What to do:
Find the line containing "The image size", then print it and each line after it through the end of the listing exactly, with no pictures.

Given records:
━━━━

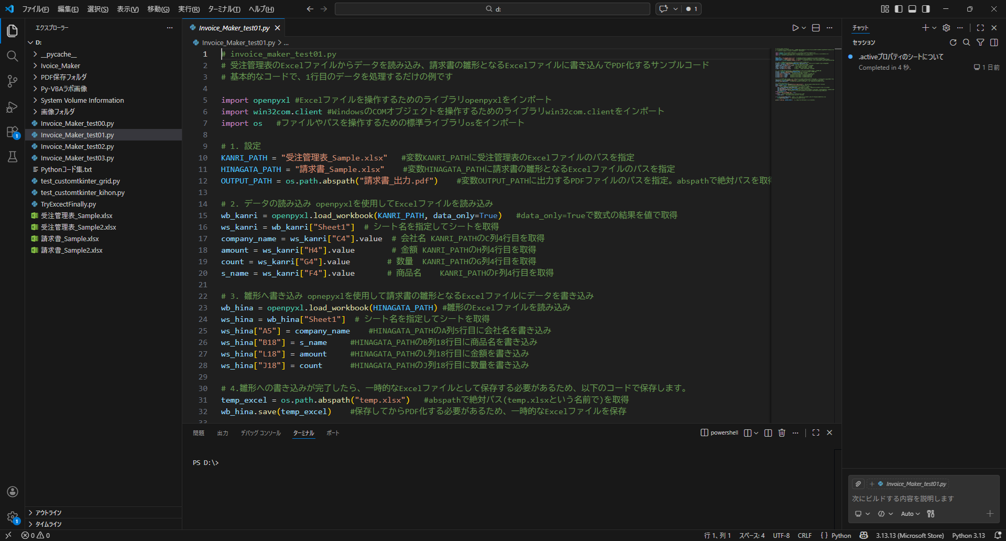Open the Source Control view

point(12,81)
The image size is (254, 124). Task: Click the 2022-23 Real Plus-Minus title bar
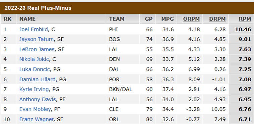tap(127, 8)

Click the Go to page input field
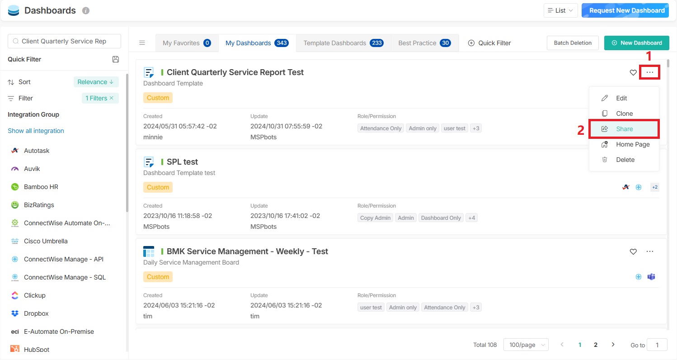pyautogui.click(x=657, y=345)
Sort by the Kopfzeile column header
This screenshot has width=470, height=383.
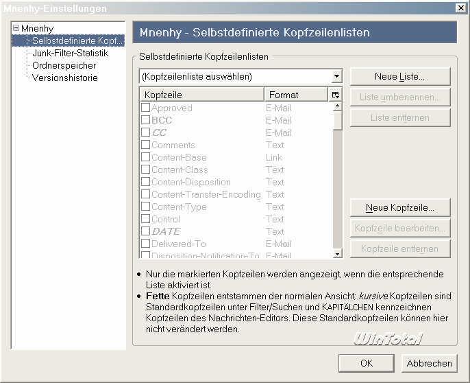(x=201, y=95)
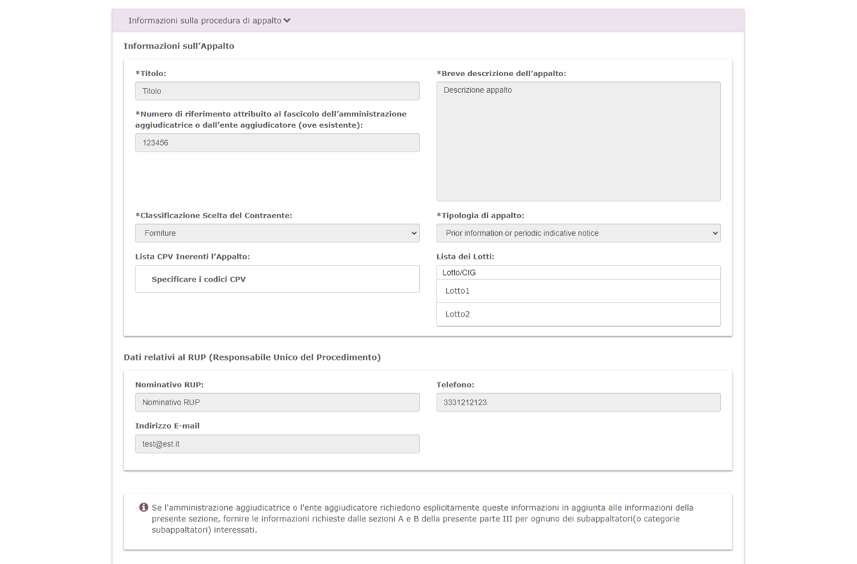
Task: Click the Indirizzo E-mail field
Action: (277, 444)
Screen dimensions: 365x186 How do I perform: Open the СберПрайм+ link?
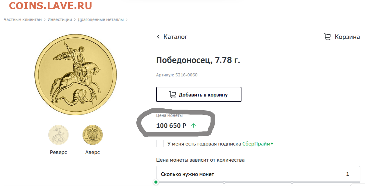tap(258, 144)
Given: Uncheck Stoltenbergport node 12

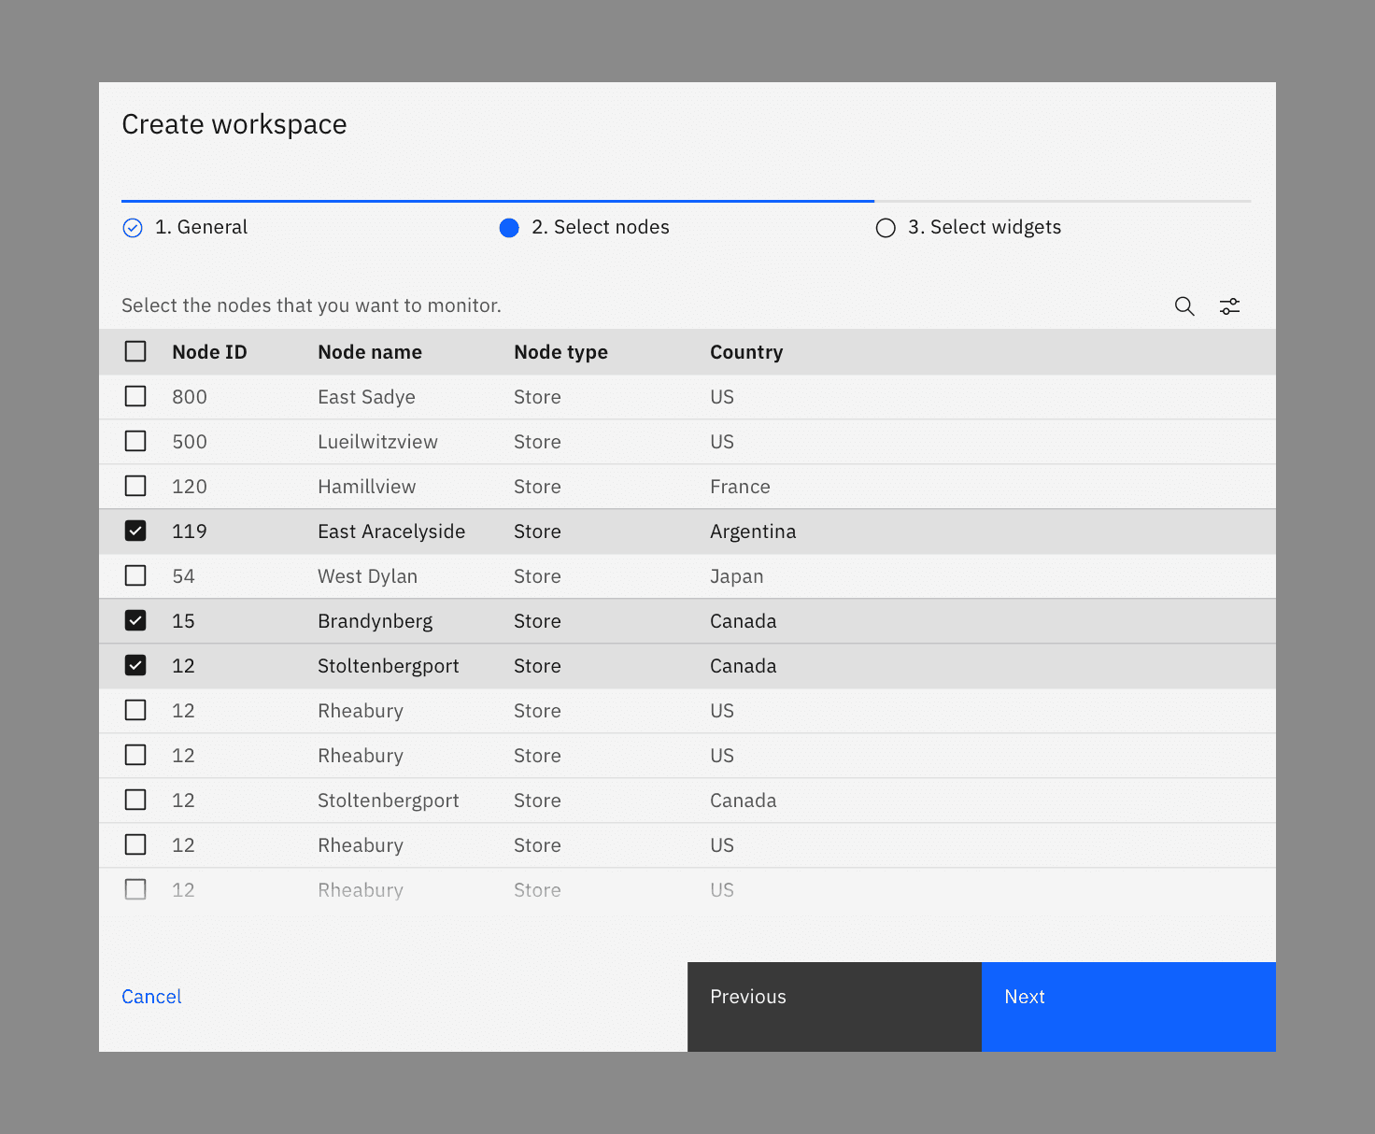Looking at the screenshot, I should tap(135, 665).
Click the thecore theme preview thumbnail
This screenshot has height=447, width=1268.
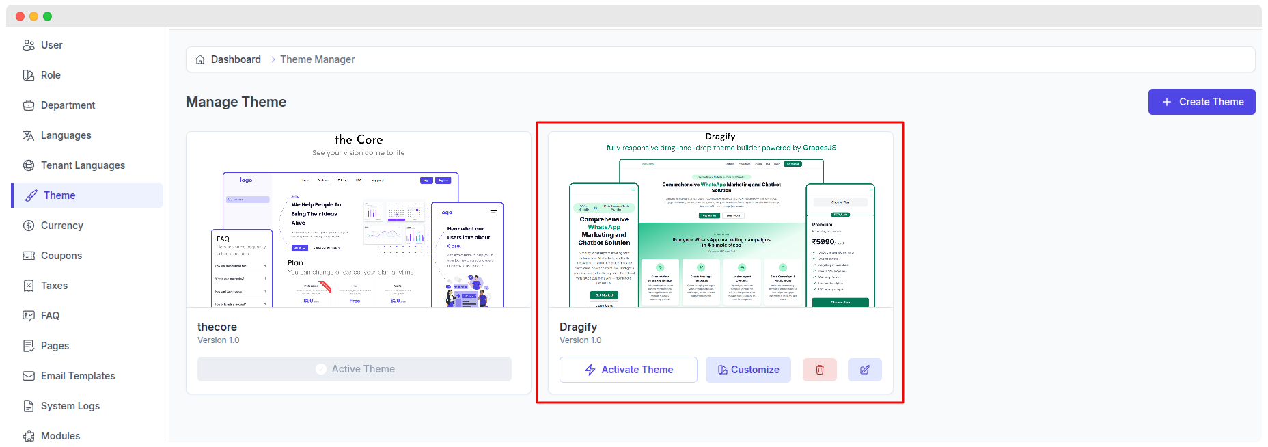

━━━━

Your solution:
The image size is (254, 124). Task: Click the 2022-23 Real Plus-Minus title bar
tap(127, 8)

Click the Go to page input field
pyautogui.click(x=657, y=345)
Sort by the Kopfzeile column header
This screenshot has width=470, height=383.
(x=201, y=95)
Task: Click the Indirizzo E-mail field
Action: (277, 444)
Screen dimensions: 365x186 How do I perform: Open the СберПрайм+ link?
tap(258, 144)
Given: Uncheck Stoltenbergport node 12

Looking at the screenshot, I should tap(135, 665).
Click the thecore theme preview thumbnail
This screenshot has height=447, width=1268.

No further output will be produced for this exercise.